A three-judge panel of the Fifth Circuit concluded that the conviction and death sentence handed to Nelson Gongora in 2003 should be vacated, and the case handed back to the district to retry or to dismiss. The court concluded that Tarrant County prosecutors made impermissible comments to the jury about Gongora's failure to take the stand in his own defense, a clear violation of his Fifth Amendment right not to be compelled as a witness. "We find that the extraordinarily extensive comments on Gongora's failure to testify resulted in actual prejudice," the panel ruled.
Gongora was among a handful of men indicted for the 2001 robbery and murder of Delfino Sierra. He was indicted for capital murder, though at trial prosecutors argued that he was either guilty of the robbery and shooting, or that he was a participant in the robbery during which Sierra was shot by one of Gongora's cohorts. The result was confusion: "The jury heard sharply conflicting evidence regarding Gongora's role in the offense, including evidence that the shooter may have been someone other than ... Gongora," reads the court's opinion. One witness testified that she didn't see who did the shooting, while others wavered before selecting Gongora – including a witness who was indicted for the crime, but given a plea deal for 23 years and a promise that he would not be prosecuted for a second shooting.
Over ongoing defense objections, prosecutors repeatedly pointed out that Gongora failed to take the witness stand.

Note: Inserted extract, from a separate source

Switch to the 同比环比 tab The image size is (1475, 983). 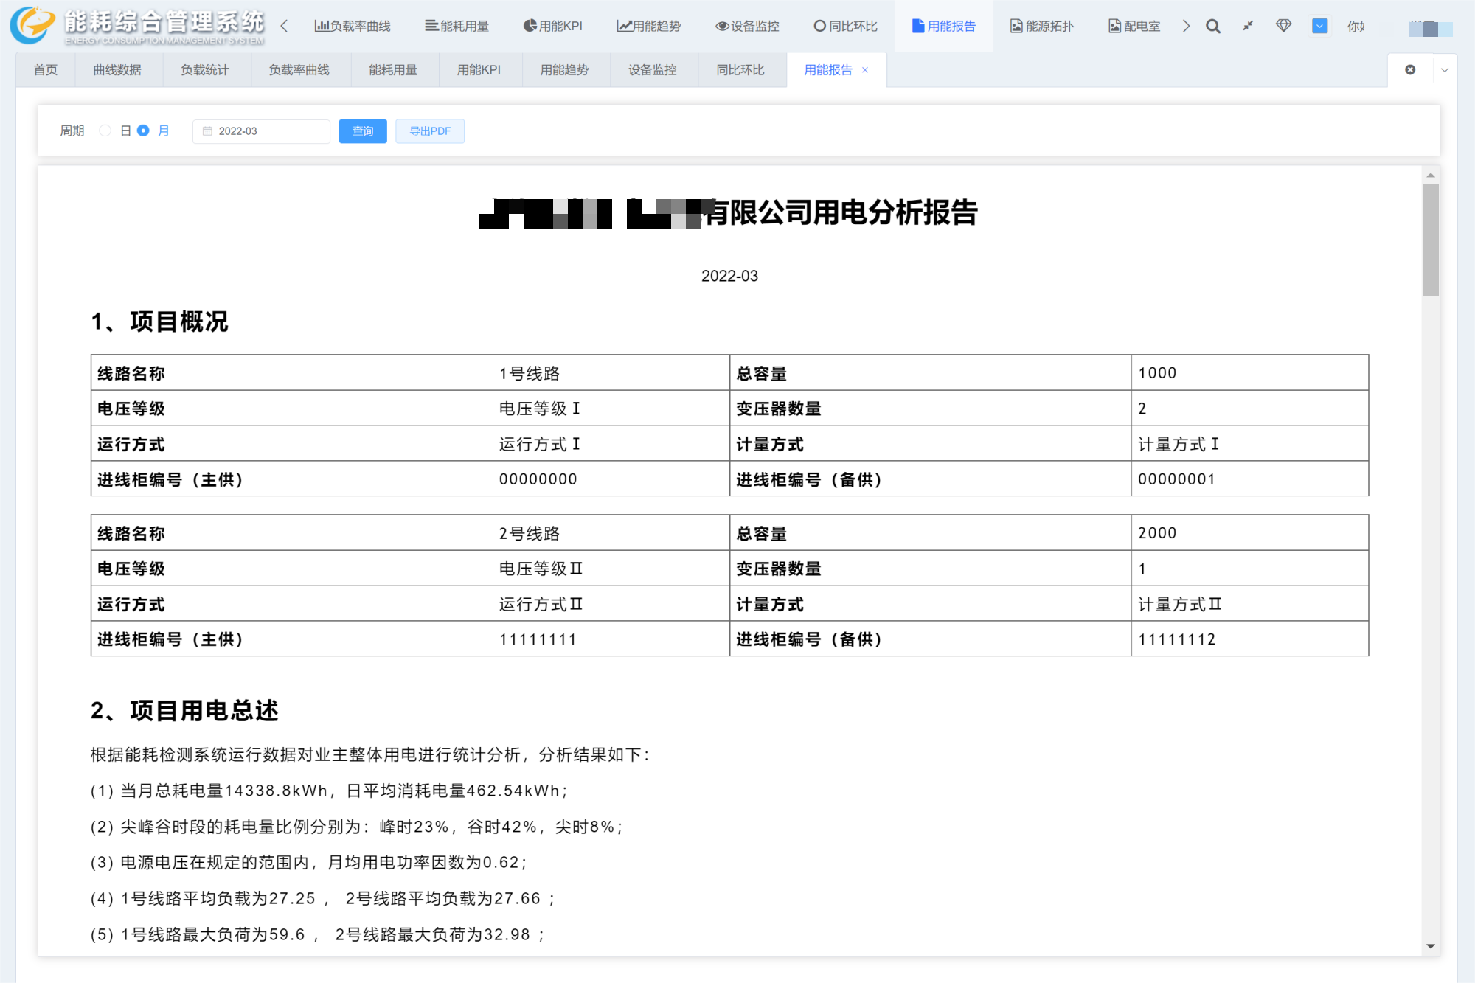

The trial judge declined to grant a mistrial and later rejected Gongora's direct appeal. The CCA also rejected Gongora's argument that the constant comments violated his Fifth Amendment protections, saying the comments were "not so blatant" that they would have prejudiced the jury. The Fifth Circuit seemed none too amused.
Not only was the CCA wrong, the Fifth Circuit ruled, but to "conclude otherwise empties all meaning of this cornerstone of rights upon which our criminal justice system rests. Its very centrality renders it a primer rule – etched in the minds of all players in a criminal case. ... Repeated and direct violations are both inexplicable and inexcusable." Not only was the evidence against Gongora fairly weak, the panel noted, but based on notes from the jury during their deliberations, it appears they focused on who and who had not testified – just as prosecutors had suggested they should.
Gongora will be released from prison within six months unless he is retried or pleads guilty, the court wrote.